#### BRIEF 1:
Translate this sentence from the passage on skills clinicians need for product management into Spanish: "As clinicians you get a lot of opportunities to work directly with people, but often don’t have a ton of chances to build up and round out other skills."
#### BRIEF 2:
Go on with the passage on skills clinicians need for product management, picking up after its last sentence.

#### SELECTED TEXT:
┄┄┄┄┄┄┄┄┄┄┄┄┄┄┄┄┄┄┄┄
3. Know the Gaps You Need to Fill

Ok, so while you have a lot of skills related to product management, you’ve got to come into this transition knowing where you need to build up your weaknesses.  As clinicians you get a lot of opportunities to work directly with people, but often don’t have a ton of chances to build up and round out other skills.  Here are a few skills you’re going to need to have.

  • Business Acumen: Do you have at least a basic understanding of business principles, market dynamics, and financial literacy? 

  • Technical Skills: Depending on the product, you're going to need to show that you can understand how the “sausage is made” so to speak.  That being, how does the specific implementation of the product work?  How does it get from say, your company to someone's phone?  How are things stored?  How will you get the data?  Also, engineers have a very specific way of communicating, and you’re going to need to be able to communicate as clearly and specifically with them as possible for the best outcome.  

  • Project Management: What’s your experience with methodologies like Agile, Scrum, or Lean?  Can you speak to these types of project management styles?
┄┄┄┄┄┄┄┄┄┄┄┄┄┄┄┄┄┄┄┄
(Stored items)
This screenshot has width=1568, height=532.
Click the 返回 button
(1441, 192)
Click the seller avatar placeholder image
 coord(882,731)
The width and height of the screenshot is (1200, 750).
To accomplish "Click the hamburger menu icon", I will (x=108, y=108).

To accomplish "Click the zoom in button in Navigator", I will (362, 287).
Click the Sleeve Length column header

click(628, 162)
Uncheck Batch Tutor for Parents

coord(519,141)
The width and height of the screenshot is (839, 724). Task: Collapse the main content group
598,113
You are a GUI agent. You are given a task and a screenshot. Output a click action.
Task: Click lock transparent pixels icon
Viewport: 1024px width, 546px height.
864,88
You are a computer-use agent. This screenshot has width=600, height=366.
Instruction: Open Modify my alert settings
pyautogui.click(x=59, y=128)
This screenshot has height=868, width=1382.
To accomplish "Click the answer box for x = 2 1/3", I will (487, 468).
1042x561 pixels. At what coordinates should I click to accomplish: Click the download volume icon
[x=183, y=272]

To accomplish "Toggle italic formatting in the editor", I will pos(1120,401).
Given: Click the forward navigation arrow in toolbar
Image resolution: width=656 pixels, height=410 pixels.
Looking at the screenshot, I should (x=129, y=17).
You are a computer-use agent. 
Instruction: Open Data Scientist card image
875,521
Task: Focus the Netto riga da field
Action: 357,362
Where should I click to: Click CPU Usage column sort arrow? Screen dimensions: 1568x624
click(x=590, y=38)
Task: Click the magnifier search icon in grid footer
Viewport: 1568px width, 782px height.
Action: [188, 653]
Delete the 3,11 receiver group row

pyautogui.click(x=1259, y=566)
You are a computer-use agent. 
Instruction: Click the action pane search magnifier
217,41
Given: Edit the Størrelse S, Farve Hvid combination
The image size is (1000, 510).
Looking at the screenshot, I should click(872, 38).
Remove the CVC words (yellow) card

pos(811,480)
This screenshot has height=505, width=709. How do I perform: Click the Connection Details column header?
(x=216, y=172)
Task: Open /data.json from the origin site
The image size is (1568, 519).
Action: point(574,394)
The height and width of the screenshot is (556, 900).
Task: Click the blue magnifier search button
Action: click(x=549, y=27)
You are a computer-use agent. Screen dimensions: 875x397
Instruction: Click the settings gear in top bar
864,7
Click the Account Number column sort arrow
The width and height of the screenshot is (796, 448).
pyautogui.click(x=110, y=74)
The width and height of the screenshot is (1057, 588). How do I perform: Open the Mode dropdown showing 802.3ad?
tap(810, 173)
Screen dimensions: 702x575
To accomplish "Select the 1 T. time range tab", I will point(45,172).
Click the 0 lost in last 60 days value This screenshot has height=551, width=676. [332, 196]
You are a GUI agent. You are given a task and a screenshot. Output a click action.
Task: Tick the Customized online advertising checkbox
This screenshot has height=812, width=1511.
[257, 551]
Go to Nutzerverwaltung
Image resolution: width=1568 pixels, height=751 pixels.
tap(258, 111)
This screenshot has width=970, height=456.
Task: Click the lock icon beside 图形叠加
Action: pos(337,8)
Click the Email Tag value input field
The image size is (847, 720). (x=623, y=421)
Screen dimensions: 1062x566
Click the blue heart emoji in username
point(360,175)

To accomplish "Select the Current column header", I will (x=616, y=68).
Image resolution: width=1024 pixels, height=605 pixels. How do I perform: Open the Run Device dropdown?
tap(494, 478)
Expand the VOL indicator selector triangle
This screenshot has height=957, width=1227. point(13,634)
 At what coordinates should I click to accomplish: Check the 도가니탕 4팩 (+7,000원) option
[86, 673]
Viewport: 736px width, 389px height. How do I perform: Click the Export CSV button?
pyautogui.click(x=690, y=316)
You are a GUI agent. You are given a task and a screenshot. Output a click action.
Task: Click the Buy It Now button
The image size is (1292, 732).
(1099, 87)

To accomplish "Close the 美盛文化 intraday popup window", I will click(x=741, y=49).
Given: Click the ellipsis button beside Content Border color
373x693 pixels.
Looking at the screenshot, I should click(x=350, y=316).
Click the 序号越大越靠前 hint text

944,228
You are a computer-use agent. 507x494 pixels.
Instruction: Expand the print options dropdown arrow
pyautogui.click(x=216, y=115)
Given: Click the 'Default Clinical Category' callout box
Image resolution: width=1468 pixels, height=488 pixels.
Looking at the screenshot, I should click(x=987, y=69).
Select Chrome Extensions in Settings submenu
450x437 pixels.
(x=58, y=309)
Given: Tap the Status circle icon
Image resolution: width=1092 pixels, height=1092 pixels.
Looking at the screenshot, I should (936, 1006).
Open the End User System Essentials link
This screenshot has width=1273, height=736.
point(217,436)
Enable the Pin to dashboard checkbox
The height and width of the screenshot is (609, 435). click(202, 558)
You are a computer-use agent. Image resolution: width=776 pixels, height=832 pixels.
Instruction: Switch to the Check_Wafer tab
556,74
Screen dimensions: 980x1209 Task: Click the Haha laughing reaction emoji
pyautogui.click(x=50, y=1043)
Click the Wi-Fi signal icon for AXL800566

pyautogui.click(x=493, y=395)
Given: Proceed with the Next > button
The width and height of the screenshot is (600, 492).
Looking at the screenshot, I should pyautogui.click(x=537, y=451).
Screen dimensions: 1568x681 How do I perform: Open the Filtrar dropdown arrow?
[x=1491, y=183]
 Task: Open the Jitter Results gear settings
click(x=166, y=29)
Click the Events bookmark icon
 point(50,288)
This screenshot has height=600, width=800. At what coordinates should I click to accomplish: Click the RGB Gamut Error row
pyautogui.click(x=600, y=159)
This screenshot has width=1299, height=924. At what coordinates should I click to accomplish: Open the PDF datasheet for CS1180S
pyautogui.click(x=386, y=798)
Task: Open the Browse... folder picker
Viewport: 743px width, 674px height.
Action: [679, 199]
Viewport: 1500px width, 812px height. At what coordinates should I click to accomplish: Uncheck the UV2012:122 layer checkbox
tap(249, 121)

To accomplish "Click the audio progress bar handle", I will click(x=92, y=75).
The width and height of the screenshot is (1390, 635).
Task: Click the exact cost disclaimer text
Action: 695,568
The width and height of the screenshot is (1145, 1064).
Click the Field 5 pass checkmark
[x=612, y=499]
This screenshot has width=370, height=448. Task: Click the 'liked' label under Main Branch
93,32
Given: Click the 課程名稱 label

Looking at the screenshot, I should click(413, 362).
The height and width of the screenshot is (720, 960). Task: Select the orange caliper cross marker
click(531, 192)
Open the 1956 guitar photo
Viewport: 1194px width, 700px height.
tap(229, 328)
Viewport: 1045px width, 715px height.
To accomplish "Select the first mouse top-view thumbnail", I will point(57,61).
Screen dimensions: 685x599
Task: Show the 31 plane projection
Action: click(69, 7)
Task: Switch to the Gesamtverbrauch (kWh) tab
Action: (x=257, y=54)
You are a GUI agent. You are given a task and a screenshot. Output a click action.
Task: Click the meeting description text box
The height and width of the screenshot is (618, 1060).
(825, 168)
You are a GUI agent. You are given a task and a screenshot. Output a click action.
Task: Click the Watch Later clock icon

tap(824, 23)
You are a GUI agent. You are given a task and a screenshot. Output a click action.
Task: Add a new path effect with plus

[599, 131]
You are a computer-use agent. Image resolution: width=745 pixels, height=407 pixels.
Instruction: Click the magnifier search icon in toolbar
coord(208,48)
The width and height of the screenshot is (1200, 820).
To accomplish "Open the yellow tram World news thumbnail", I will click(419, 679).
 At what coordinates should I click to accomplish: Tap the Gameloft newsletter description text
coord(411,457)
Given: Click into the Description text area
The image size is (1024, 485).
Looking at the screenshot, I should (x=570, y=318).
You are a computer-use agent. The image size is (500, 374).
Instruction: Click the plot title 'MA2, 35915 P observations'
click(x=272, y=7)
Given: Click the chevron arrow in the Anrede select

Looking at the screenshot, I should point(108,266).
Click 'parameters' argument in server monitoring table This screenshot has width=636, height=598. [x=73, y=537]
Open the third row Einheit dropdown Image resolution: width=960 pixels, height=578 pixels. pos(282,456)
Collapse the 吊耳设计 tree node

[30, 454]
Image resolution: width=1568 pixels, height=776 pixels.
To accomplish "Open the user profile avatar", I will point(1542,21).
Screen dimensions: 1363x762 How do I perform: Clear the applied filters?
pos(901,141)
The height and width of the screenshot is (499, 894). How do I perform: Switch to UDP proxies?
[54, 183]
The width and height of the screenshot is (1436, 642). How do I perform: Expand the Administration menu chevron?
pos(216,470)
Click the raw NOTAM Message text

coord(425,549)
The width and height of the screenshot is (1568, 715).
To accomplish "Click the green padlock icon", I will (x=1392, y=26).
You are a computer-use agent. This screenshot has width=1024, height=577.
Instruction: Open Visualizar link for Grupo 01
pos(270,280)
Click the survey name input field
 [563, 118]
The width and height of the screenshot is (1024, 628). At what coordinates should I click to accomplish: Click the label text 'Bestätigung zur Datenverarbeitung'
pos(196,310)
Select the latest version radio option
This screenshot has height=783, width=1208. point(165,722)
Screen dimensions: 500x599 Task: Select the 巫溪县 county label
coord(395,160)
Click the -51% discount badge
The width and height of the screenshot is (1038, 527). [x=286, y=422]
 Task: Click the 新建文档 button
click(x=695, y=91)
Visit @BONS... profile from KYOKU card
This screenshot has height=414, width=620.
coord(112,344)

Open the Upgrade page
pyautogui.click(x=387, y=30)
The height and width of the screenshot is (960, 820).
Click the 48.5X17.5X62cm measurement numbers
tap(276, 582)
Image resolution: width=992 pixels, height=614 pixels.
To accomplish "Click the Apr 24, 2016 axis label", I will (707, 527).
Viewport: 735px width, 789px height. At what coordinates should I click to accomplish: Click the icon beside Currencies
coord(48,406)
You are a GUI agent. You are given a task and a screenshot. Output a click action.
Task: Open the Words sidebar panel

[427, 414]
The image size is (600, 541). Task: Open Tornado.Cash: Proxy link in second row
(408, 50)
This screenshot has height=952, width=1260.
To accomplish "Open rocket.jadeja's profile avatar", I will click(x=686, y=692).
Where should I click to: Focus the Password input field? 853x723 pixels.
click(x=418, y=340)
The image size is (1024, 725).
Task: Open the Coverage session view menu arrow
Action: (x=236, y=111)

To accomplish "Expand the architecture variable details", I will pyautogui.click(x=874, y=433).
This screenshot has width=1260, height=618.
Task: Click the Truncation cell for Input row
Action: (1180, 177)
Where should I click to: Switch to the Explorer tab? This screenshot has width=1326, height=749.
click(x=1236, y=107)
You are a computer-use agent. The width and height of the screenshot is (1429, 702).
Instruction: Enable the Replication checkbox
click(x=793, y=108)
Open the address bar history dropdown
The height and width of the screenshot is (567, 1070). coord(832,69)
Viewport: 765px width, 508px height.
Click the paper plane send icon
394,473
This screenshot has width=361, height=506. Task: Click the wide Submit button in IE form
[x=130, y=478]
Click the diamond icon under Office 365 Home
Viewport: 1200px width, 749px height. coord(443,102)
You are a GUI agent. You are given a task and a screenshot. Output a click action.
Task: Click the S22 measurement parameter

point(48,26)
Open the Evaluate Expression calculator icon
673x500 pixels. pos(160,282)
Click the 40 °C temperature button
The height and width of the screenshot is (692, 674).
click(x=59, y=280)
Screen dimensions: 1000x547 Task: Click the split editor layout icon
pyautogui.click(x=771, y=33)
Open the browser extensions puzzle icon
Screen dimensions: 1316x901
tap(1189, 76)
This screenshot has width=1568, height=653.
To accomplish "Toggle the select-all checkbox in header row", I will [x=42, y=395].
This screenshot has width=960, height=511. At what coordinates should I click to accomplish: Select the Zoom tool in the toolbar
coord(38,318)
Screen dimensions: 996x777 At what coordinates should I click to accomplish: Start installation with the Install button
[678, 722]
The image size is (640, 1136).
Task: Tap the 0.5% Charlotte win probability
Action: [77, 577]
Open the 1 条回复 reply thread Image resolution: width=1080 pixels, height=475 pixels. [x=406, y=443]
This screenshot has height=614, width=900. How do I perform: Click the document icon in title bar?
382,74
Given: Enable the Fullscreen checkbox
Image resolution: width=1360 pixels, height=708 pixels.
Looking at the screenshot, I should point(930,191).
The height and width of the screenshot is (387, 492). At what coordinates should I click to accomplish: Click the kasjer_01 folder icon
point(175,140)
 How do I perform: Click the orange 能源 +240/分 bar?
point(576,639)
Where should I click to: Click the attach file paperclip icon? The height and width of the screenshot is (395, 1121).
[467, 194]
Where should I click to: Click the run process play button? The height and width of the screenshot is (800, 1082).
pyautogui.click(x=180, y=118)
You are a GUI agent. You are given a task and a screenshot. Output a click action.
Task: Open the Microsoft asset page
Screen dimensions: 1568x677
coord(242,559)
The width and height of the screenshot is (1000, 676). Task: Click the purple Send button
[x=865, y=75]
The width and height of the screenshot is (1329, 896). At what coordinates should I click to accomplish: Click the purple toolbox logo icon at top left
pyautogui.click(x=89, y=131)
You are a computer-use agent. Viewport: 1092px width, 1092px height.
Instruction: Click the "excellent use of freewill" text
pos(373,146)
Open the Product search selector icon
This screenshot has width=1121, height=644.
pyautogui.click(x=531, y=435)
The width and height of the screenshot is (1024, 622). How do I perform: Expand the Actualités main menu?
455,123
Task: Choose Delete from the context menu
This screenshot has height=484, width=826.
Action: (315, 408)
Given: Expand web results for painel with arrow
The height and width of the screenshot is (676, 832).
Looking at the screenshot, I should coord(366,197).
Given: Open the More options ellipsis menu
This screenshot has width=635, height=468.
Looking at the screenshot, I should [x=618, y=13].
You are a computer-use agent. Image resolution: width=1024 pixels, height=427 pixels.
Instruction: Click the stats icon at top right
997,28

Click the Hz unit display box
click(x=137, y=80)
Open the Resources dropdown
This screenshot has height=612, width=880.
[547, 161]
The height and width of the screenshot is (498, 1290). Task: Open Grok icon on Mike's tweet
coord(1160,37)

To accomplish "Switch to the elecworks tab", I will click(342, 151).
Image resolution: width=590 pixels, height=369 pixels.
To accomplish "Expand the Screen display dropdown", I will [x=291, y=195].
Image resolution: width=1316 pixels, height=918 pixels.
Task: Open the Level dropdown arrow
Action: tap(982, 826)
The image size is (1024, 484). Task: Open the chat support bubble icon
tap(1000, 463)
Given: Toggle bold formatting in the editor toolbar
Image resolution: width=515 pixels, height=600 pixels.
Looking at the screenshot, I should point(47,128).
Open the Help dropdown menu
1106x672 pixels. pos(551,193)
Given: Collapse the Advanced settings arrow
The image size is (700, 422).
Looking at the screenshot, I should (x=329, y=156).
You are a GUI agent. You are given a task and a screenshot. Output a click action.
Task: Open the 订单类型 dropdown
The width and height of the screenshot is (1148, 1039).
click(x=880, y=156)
┄┄┄┄┄┄┄┄┄┄┄┄┄┄┄┄┄┄┄┄
#### WRITTEN REPLY 1:
Como clínicos, tienen muchas oportunidades de trabajar directamente con personas, pero a menudo no tienen tantas ocasiones de desarrollar y completar otras habilidades.

#### WRITTEN REPLY 2:
My take is that to get a Product Management job, at least one of these needs to come off to an interviewer as good (IE above average), while the other two will need to come off as passable as long as you’ve shown a strong willingness to learn!

In today's environment, companies have shown a strong emphasis on Technical skills.  This has been a pretty abrupt shift over the past 12 months vs. what was going on in 2022 and 2023.  With that I’d suggest learning or being able to speak to experiences where you can discuss your technical chops!  Here are some ways to do that:

  1. Take a Product management course - this will show you all phases of product management, but also get into the technical portion called “delivery”

  2. Take a computer science course - You don’t have to know how to code well, it’s not needed for the job.  But you have to be able to think like an engineer, and that takes an understanding of the fundamentals of computer science.  There are great free courses like Harvard's CS50 that allow you to get all the information you need.  

  3. Get experience using the tools that PMs and Engineers use!  Tools like Jira, Mixpanel, or Mode are all great examples of tools that PMs use everyday to synthesize information and communicate with their teams.  Create or take on a side project that will help you use those tools if you have zero experience with them. 

Finally, plain old networking is a great way to get you into some of the introductory rounds of product management interviews.  The biggest challenge with getting a PM role is actually getting to the recruiter screen.  Product Manager recruiters get 1000’s of applications for a single role, so having channels that allow your resume to get looked at and pique the interest of the recruiter is incredibly valuable.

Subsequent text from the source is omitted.